Copy exactly the lines from the first line of the records below through the line containing "Switch currency to USD", including both, and nothing else.

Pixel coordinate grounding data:
++++++++++++++++++++
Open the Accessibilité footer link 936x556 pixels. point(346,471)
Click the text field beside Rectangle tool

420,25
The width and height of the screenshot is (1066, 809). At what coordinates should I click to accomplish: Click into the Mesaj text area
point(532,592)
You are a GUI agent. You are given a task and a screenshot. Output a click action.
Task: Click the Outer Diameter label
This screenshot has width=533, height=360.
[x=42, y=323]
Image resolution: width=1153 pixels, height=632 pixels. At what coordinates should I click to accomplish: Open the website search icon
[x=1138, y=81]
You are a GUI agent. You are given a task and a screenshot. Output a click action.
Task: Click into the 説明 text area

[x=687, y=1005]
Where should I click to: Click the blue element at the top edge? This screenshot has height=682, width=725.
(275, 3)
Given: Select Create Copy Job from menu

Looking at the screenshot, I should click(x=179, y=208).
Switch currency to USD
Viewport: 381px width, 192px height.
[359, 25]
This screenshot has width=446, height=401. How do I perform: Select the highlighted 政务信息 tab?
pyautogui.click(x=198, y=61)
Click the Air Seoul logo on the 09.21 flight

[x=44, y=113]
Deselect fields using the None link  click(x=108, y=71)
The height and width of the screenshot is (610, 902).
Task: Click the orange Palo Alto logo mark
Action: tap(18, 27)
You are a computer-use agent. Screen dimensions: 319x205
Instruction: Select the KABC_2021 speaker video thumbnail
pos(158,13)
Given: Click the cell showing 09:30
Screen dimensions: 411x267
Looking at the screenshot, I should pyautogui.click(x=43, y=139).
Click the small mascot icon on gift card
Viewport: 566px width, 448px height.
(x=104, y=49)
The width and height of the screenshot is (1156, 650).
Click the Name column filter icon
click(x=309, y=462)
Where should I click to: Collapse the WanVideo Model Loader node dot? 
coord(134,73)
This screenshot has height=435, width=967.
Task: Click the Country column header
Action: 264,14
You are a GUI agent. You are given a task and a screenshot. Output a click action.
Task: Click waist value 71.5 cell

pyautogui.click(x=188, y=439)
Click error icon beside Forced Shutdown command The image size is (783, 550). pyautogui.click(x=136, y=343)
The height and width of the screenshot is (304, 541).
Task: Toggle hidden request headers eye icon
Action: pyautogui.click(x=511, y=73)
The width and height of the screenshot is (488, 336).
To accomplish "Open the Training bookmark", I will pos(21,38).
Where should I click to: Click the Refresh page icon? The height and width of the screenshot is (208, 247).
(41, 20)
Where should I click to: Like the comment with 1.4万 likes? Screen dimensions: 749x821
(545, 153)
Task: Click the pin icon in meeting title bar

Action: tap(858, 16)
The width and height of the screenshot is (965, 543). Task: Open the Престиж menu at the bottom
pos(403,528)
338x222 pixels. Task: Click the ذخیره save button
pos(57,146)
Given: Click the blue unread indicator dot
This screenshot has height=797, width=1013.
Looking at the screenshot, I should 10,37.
++++++++++++++++++++
[Reply to the task]
Open the Accessibilité footer link 936x556 pixels. point(346,471)
Click the text field beside Rectangle tool

420,25
The width and height of the screenshot is (1066, 809). At what coordinates should I click to accomplish: Click into the Mesaj text area
point(532,592)
You are a GUI agent. You are given a task and a screenshot. Output a click action.
Task: Click the Outer Diameter label
This screenshot has width=533, height=360.
[x=42, y=323]
Image resolution: width=1153 pixels, height=632 pixels. At what coordinates should I click to accomplish: Open the website search icon
[x=1138, y=81]
You are a GUI agent. You are given a task and a screenshot. Output a click action.
Task: Click into the 説明 text area

[x=687, y=1005]
Where should I click to: Click the blue element at the top edge? This screenshot has height=682, width=725.
(275, 3)
Given: Select Create Copy Job from menu

Looking at the screenshot, I should click(x=179, y=208).
Switch currency to USD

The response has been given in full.